[Stored records]
○ ○ ○ ○ ○ ○ ○

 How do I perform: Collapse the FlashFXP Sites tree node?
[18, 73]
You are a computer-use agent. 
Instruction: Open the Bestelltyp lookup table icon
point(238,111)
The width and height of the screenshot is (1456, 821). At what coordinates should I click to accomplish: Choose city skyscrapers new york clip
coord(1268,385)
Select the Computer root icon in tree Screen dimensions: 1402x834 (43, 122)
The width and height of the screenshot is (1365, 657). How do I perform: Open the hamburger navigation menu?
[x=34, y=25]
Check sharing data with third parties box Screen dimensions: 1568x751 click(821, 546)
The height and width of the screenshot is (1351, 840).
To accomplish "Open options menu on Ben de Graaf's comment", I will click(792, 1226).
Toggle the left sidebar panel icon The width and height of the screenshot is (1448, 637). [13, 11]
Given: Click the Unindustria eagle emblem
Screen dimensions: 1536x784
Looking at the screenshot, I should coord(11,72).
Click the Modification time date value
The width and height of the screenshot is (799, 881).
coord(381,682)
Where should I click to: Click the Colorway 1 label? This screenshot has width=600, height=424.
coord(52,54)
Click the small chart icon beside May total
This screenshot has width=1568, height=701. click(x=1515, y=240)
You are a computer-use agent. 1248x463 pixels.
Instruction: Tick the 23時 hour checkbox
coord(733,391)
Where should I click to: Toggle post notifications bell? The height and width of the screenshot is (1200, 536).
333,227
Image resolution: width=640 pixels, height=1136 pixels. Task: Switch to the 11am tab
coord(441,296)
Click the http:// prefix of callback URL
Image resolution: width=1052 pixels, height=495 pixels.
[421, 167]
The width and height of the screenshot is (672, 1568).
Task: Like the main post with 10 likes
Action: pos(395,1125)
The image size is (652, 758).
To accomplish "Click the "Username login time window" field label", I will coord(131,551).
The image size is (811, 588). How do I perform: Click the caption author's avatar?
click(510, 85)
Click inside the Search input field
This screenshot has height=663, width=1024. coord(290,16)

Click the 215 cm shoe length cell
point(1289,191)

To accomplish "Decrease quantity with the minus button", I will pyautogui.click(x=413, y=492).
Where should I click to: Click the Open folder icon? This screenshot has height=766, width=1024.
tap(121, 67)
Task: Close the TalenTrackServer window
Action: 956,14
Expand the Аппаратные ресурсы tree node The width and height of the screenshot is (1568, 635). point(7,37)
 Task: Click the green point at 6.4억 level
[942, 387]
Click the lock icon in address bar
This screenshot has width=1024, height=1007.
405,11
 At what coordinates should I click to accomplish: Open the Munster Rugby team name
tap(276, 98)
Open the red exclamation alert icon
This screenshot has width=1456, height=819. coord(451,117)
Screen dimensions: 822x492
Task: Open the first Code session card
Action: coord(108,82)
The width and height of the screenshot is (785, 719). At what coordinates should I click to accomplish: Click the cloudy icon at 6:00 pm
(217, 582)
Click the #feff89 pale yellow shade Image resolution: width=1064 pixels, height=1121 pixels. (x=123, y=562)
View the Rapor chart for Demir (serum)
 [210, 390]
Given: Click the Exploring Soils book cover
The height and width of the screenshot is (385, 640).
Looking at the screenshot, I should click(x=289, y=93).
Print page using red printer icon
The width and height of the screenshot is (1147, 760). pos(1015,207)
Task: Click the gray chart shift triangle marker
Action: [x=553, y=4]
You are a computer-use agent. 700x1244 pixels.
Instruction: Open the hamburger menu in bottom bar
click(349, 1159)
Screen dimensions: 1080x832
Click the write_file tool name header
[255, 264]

○ ○ ○ ○ ○ ○ ○

**What the exercise asks**
Each line from the one containing "Open the red exclamation alert icon" to the close of the records must appear in the output exactly, and no other line.

**Reply**
Open the red exclamation alert icon
This screenshot has width=1456, height=819. coord(451,117)
Screen dimensions: 822x492
Task: Open the first Code session card
Action: coord(108,82)
The width and height of the screenshot is (785, 719). At what coordinates should I click to accomplish: Click the cloudy icon at 6:00 pm
(217, 582)
Click the #feff89 pale yellow shade Image resolution: width=1064 pixels, height=1121 pixels. (x=123, y=562)
View the Rapor chart for Demir (serum)
 [210, 390]
Given: Click the Exploring Soils book cover
The height and width of the screenshot is (385, 640).
Looking at the screenshot, I should click(x=289, y=93).
Print page using red printer icon
The width and height of the screenshot is (1147, 760). pos(1015,207)
Task: Click the gray chart shift triangle marker
Action: [x=553, y=4]
You are a computer-use agent. 700x1244 pixels.
Instruction: Open the hamburger menu in bottom bar
click(349, 1159)
Screen dimensions: 1080x832
Click the write_file tool name header
[255, 264]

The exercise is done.